Durch die Demission waren Hummels, Boateng und Müller als Teilschuld-Inhaber dieses Kollektivversagens gebrandmarkt. "Es war keine einfache Zeit" gestand Müller nach dem 9:0-Sieg der DFB-Elf gegen Liechtenstein am Donnerstag. Zuvor war Löw offiziell verabschiedet worden.
Auch Niko Kovac setzte nicht mehr auf Thomas Müller
Doch Müller war noch nicht am Boden des schwarzen Karrierelochs angekommen. Der neue Bayern-Trainer Niko Kovac, der biederen bis stereotypen Fußball spielen ließ, konnte mit dem Kick-Freigeist, dem selbst ernannten Raumdeuter nicht wirklich was anfangen.
Das Müller-spielt-immer-Credo des einstigen Bayern-Coaches Louis van Gaal hatte ausgedient, bei Kovac hieß es "Müller drückt meist die Bank". Zudem demütigte Kovac den stolzen Müller mit dem Satz: "Wenn Not am Mann sein sollte, wird Thomas Müller mit Sicherheit auch seine Minuten bekommen."
D er Frust saß so tief, dass Ur-Bayer Müller, der seit dem Jahr 2000 bei den Bayern spielt, und gefühlt zum Inventar gehört, über Republikflucht nachdachte, sich mit einem Wechsel ins Ausland beschäftigte. Doch in diesen düsteren Tagen hatte der Fußball-Gott - und mit ihm die Bayern-Bosse, die sich das Gekicke unter Kovac nicht mehr anschauen konnten oder wollten -, ein Einsehen.
Plötzlich spielte Müller unter Flick wieder groß auf
Kovac wurde nach der 1:5-Demütigung bei seinem Ex-Klub Eintracht Frankfurt die Tür nach draußen gezeigt. Der Bis-dato-Assistent Hansi Flick übernahm, korrigierte das Müller-Missverständnis sofort. Der Offensiv-Star war wieder gesetzt - und die Bayern setzten zu der titelreichsten Episode ihrer an Erfolgen nicht armen Historie an. Unter Flick holten die Bayern sieben Titel - darunter das heilige Triple von Meisterschaft, Pokal und Champions League.
Auch Löw kam nicht drum herum, den wieder groß aufspielenden Müller für die EM 2021 zurückzuholen. Den erhofften Einfluss hatte Müller aber nicht. Unvergessen sein Fehlschuss gegen England im Achtelfinale, als er allein auf Torwart Jordan Pickford zulaufend am Tor vorbei ballerte. Deutschland war draußen - und Müller auch wieder? Nein, Flick, der von 2006 bis 2014 bei der DFB-Elf und von 2019 bis 2021 bei Bayern mit Müller erfolgreich zusammengearbeitet hatte, wollte auf seinen verlängerten Arm auf dem Platz nicht verzichten.

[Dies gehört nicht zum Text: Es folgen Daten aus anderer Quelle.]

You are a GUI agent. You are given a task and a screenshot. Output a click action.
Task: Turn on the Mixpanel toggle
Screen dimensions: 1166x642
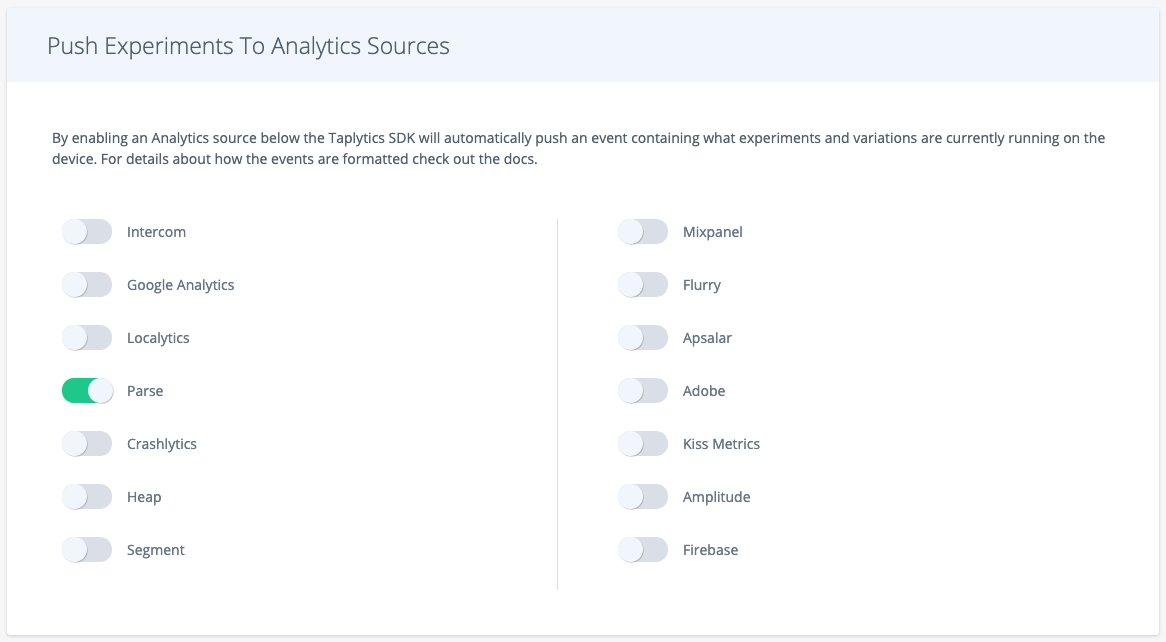[643, 232]
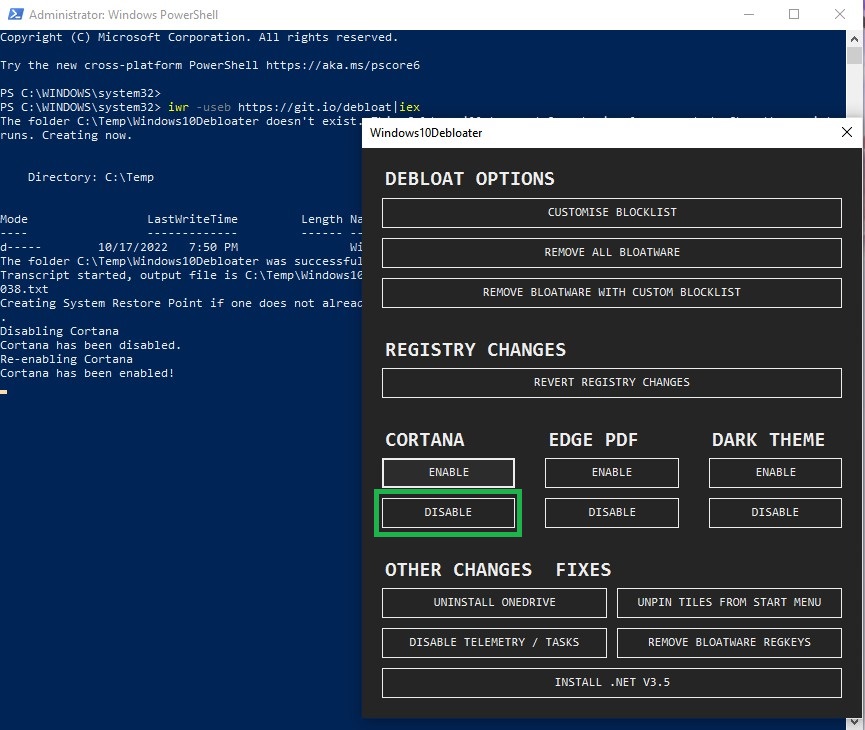Unpin tiles from Start Menu
The image size is (865, 730).
729,602
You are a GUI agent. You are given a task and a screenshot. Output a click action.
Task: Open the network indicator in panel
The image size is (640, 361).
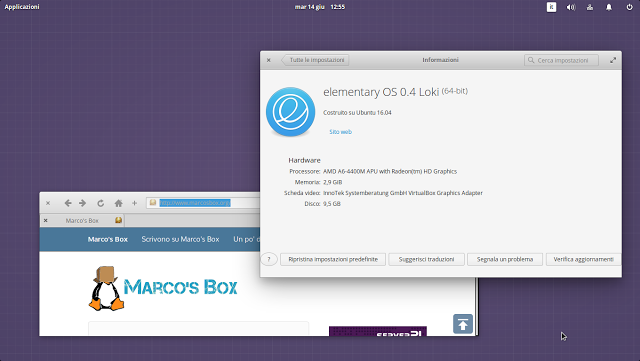[590, 7]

"Enorm wichtig": Flick schwärmt von Antreiber Müller
"Er ist enorm wichtig, weil er die anderem immer pusht", sagte Flick. In den drei Länderspielen, die Müller vor der Armenien-Partie unter Flick bestritten hat, erzielte er drei Tore. In den letzten vier Jahren unter Löw davor (mit der Ausbootungspause) waren es genau so viele. Wie unersetzlich Müller ist, belegen einige Zahlen.
Gegen Liechtenstein bestritt der 32-Jährige sein 109. Länderspiel, überflügelte damit Jürgen Klinsmann. Nur Lothar Matthäus (150), Miroslav Klose (127), Bastian Schweinsteiger (121) und Philipp Lahm (113) liegen noch vor ihm. In der Torjägerlisteschloss er mit seinem 42. Treffer zu Michael Ballack auf, und rangiert damit auf Platz 9. Die deutsche Mannschaft ist schon für die WM 2022 in Katar qualifiziert - das Müller-Märchen geht bis dahin weiter. Das Kapitel vom Sündenbock zum Capitano hat er gerade hinzugefügt.